Indicted GOP boss in North Carolina stays in job but gives up day-to-day operations

Robin Hayes, the embattled chairman of the North Carolina Republican Party, announced Wednesday that he will stay on as the leader of the party despite being indicted on federal bribery charges.

Robin Hayes, the embattled chairman of the North Carolina Republican Party, announced Wednesday that he will stay on as the leader of the party despite being indicted on federal bribery charges.

Hayes will, however, hand over the day-to-day responsibilities of the unpaid position to Aubrey Woodard, the 11th District Chair, while he deals with his legal issues.

“In the best interest of the party, I make this announcement today and will let our respected officers lead on a temporary basis until our regularly planned party elections this June,” Hayes said.

The comments from Hayes were his first since federal prosecutors accused him and three associates of bribery and corruption. A day before the indictments were unsealed, Hayes announced he would not seek re-election as chairman. The party elects new officers at their convention in June.

An indictment unsealed in the US District Court for the Western District of North Carolina Tuesday accused Hayes, a prominent donor, and three others in an alleged scheme to bribe the state’s insurance commissioner for favorable treatment of certain businesses.

Kearns Davis, an attorney representing Hayes, has denied the charges. He predicted in a statement that Hayes will ultimately be able to return to his duties leading the party.

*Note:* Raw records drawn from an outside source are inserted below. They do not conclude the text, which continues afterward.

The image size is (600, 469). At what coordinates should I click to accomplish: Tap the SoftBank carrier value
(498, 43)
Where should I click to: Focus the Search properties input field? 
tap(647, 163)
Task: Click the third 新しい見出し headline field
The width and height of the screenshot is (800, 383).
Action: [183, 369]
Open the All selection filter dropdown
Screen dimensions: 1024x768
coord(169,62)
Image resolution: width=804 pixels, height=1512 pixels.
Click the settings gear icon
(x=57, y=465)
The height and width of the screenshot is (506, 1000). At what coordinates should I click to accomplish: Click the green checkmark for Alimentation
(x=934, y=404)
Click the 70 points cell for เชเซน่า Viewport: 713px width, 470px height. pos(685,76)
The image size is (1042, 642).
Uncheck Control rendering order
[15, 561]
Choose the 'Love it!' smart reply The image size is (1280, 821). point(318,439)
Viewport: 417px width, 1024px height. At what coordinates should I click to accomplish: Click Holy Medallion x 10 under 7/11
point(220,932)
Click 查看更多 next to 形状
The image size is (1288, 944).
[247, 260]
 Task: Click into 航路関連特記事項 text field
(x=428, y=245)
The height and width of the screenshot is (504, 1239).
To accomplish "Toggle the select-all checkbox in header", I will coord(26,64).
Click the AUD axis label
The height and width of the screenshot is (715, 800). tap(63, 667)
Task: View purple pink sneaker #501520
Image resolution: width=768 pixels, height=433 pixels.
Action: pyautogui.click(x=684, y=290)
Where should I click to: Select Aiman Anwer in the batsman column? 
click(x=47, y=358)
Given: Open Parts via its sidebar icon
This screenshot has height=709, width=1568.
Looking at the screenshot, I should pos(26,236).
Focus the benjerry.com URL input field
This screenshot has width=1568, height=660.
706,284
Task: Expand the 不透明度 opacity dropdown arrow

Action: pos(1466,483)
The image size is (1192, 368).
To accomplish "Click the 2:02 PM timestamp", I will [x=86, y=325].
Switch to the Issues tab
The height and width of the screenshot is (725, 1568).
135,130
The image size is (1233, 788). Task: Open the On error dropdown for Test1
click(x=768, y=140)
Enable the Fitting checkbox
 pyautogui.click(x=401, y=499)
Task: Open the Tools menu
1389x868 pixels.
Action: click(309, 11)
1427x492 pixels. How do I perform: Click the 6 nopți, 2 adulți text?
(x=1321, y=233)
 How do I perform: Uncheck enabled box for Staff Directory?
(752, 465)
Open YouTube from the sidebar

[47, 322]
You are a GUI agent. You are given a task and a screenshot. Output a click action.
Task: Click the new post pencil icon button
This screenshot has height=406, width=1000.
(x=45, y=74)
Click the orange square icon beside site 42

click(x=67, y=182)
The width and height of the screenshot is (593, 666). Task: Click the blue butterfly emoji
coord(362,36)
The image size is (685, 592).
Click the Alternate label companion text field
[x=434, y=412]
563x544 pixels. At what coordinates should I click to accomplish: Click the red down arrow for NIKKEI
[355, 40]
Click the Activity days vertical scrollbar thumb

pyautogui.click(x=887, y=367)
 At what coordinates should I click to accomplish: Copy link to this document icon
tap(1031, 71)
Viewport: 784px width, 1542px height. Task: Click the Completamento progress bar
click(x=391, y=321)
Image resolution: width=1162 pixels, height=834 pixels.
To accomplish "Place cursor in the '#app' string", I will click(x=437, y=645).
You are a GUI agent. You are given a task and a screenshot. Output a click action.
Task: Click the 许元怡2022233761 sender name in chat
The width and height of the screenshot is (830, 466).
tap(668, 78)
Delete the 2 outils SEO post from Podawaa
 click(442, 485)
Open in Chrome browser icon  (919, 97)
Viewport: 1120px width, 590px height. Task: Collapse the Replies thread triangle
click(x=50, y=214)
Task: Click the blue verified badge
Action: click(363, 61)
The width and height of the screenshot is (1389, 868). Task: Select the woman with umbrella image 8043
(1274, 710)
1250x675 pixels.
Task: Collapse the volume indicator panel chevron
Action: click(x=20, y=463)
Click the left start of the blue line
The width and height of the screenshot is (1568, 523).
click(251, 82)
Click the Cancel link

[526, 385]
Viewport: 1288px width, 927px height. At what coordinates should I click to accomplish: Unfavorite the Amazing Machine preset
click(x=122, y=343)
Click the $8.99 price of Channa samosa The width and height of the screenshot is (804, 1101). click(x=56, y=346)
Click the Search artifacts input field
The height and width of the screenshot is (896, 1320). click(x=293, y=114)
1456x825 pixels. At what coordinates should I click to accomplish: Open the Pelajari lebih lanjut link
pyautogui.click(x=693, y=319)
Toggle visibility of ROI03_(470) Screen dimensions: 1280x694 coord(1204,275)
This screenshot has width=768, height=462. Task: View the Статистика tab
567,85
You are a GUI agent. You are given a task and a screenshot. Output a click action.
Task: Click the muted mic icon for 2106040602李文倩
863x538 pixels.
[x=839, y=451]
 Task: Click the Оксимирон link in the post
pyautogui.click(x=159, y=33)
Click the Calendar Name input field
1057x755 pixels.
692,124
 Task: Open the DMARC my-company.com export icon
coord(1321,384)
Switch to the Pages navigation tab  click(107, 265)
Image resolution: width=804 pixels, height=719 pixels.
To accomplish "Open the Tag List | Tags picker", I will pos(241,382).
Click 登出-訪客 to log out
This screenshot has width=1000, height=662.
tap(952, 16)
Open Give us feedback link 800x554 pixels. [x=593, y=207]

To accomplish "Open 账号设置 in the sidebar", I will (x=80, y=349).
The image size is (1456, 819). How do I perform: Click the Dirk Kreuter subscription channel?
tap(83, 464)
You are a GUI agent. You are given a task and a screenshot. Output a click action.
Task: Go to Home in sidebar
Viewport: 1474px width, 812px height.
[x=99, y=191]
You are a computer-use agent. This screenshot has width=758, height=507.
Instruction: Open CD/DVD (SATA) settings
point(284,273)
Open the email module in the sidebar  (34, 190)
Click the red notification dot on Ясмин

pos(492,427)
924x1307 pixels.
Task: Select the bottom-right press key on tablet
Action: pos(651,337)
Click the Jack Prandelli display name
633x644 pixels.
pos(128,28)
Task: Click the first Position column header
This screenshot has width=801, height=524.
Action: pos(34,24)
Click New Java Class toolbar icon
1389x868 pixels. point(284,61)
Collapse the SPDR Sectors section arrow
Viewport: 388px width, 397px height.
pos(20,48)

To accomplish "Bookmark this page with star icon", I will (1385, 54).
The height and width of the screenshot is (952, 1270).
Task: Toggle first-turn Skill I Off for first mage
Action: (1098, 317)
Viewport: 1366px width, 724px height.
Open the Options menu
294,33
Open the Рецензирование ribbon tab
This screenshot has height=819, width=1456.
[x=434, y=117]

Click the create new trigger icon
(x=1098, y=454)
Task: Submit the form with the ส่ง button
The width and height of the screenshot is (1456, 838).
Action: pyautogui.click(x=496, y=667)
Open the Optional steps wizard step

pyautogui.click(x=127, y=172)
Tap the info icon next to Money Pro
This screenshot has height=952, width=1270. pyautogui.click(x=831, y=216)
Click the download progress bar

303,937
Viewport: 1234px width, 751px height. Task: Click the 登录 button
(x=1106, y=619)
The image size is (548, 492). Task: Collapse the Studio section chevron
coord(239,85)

“After a long and distinguished career in public service at the local, state, and federal levels, Robin volunteered his time helping to support the Party and candidates for office in North Carolina. We look forward to a swift conclusion to this matter and clearing his name,” Davis said. “Meanwhile Mr. Hayes, in accordance with NCGOP Rules, will allow others to lead while he heals from recent health setbacks.”